Article

U.S. Policy Toward Iran: Missed Opportunities and Paths Forward

Suzanne Maloney

INTRODUCTION

In the opening weeks of 2007, the turbulent politics of the Islamic Republic of Iran appeared to be reaching a tipping point.1 For the first time since his surprise victory in Iran’s 2005 presidential election, radical hardliner Mahmoud Ahmadinejad found himself on the ropes at home and on the defensive across the region, thanks to a stinging defeat in the country’s December 2006 elections and the unanimous United Nations Security Council decision to sanction Iran over its nuclear program. Together with new American efforts to ratchet up pressure on Tehran—including the dispatch of two battle carriers to the Persian Gulf, the seizure of Iranian agents in Iraq, and a campaign to constrict Tehran’s access to the international economy—U.S. policy finally seemed to be having an impact on Iran. Regime insiders stepped up criticism of Ahmadinejad’s provocative approach, and mounting public frustration with the president’s policies began to spill into the streets and onto university campuses.

American officials were careful to avoid triumphalism, but their rhetoric revealed a heady sense that the tide had turned and that, finally, a coordinated American campaign to pressure Tehran was beginning to succeed. “There was a period of time over the autumn [of 2006] when a lot of people in the press and academic experts, even some people in government, were saying the Iranians seem to be doing very well,” Under Secretary of State for Political Affairs Nicholas Burns, the George W. Bush administration’s point person on Iran, said in February 2007. “And yet what happened over the last six or seven weeks?” he continued. “[A]ll of a sudden in the middle of February the Iranians are not doing so well, the Iranians are now questioning their own strategy, and I think that is what is interesting and hopeful about this diplomatic process.”2 Over the ensuing months, Washington continued to turn up the heat on Tehran through a second set of UN sanctions and new U.S. measures to restrict the regime’s access to the international financial system. The United States also touted its stepped-up security dialogue with Iran’s neighbors in the Gulf and newfound efforts to promote peace talks between Israelis and Palestinians as further efforts to isolate Iran.

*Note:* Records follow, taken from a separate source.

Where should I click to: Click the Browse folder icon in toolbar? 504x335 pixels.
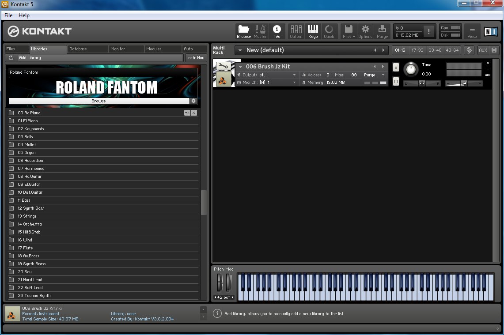coord(244,31)
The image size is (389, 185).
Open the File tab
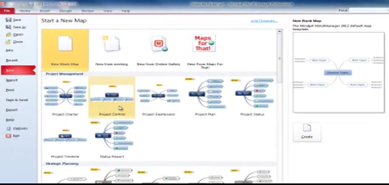pyautogui.click(x=8, y=10)
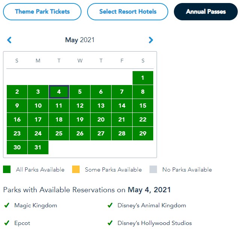240x231 pixels.
Task: Go to next month arrow
Action: [151, 40]
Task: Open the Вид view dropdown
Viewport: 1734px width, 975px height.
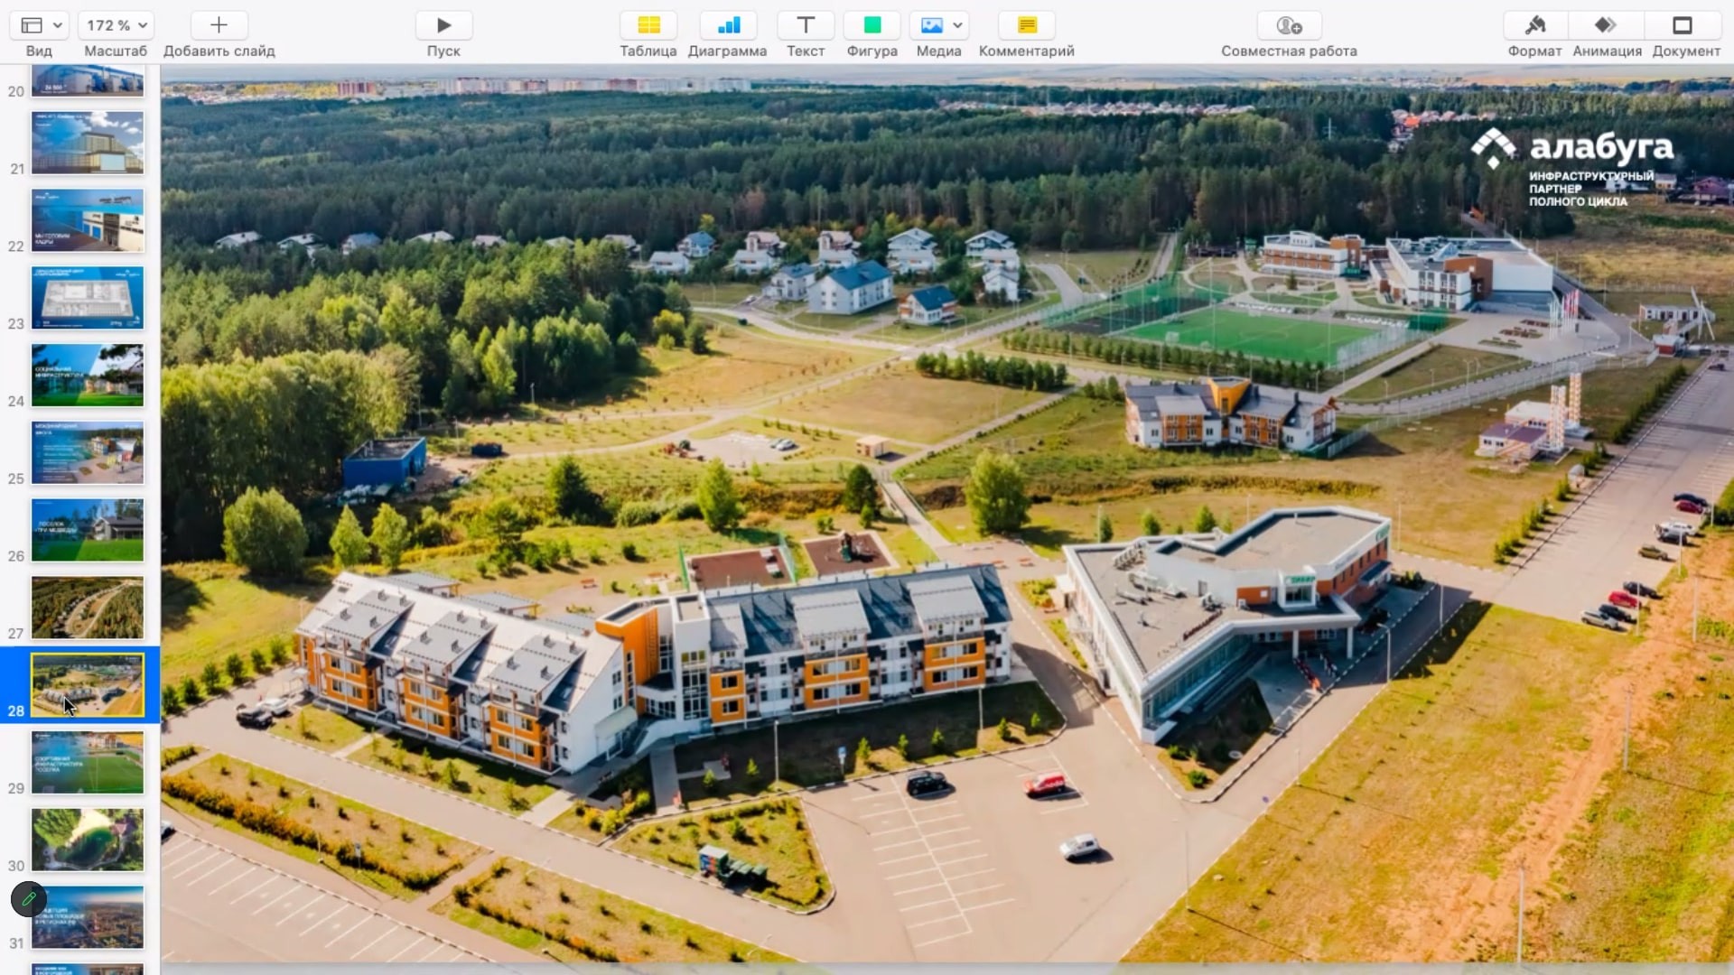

Fast forward, and what Burns and others saw as a turning point seems to have been a mirage. The Bush administration’s carefully crafted strategy for countering Tehran is in a profound state of disarray. International support for escalating sanctions has softened considerably, in no small part thanks to the release of an American National Intelligence Estimate (NIE) asserting that Tehran had shelved its efforts to design a nuclear weapon in 2003.3 Ahmadinejad gloated that the report signified “a clear surrender” by Washington,4 and U.S. expectations of a united front across the region in opposition to Iran have foundered. The leading Arab states are working assiduously to co-opt Tehran, whereas the peace process is in disarray. Once again, Iran seems to be “doing very well,” to borrow Burns’ formulation: expanding its capacity to enrich uranium at a furious pace5 and remaining as deeply engaged as ever in Iraq and the other regional zones of conflict.

On a broad level, the failure of the Bush approach to achieve its aims reflects the complexity and intractability of the threat posed by Iran, which has frustrated American officials from both sides of the political aisle for nearly 30 years. However, the failure is also the product of several years of disastrous diplomacy toward Iran and the broader Middle East, informed by a set of mistaken assumptions by the Bush administration. Understanding where we have miscalculated—and more importantly why we have miscalculated— is important to ensuring that we avoid repeating or perpetuating flawed policies. Whoever succeeds President Bush in January 2009 will have to contend with Iran, both as a legitimate threat to American interests and also as an opportunity for creative statesmanship. With a clear appreciation for the factors that have stymied U.S. policy to date, the next U.S. administration should be prepared to outline a new way forward on Iran.